**GOAL OF THE EXERCISE:** Format the records as a JSON list of strings, one string per line, beginning with the first line of the records and continuing through the line containing "tap(399, 481)", both ends included. Omit any blank lines.

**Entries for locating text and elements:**
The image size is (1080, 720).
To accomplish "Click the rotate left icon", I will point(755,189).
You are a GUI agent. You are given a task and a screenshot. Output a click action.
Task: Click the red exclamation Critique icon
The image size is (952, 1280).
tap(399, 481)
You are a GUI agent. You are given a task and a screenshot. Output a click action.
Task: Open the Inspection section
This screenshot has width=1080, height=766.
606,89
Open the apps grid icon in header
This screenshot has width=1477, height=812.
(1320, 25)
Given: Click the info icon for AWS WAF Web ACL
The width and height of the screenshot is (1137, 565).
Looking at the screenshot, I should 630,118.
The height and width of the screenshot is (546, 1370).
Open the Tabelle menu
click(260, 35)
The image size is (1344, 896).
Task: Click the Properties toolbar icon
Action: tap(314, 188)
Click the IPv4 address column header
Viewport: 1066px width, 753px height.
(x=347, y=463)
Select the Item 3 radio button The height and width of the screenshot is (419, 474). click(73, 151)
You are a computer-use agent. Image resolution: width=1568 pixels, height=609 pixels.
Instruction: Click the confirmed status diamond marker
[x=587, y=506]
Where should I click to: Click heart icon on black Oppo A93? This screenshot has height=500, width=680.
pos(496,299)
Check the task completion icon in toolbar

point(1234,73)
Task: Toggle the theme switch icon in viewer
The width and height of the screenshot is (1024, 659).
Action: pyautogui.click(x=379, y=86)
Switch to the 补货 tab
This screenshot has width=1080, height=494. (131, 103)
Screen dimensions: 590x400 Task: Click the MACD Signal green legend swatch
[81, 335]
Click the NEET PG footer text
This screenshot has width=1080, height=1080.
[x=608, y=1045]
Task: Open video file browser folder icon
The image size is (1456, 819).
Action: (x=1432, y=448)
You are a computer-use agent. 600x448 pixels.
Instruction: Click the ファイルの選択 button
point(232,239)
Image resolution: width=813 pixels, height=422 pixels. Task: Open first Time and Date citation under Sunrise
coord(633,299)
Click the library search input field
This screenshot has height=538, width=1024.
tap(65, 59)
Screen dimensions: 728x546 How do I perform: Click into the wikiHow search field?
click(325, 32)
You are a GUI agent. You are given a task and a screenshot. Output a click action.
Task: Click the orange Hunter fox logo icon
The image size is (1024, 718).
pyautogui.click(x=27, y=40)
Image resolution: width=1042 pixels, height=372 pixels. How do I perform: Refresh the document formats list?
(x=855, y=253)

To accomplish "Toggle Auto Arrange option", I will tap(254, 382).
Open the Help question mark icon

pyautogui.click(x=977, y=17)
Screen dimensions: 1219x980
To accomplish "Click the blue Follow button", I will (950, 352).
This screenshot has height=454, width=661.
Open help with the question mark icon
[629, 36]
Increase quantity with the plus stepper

**EXERCISE ANSWER:**
[
  "The image size is (1080, 720).",
  "To accomplish \"Click the rotate left icon\", I will point(755,189).",
  "You are a GUI agent. You are given a task and a screenshot. Output a click action.",
  "Task: Click the red exclamation Critique icon",
  "The image size is (952, 1280).",
  "tap(399, 481)"
]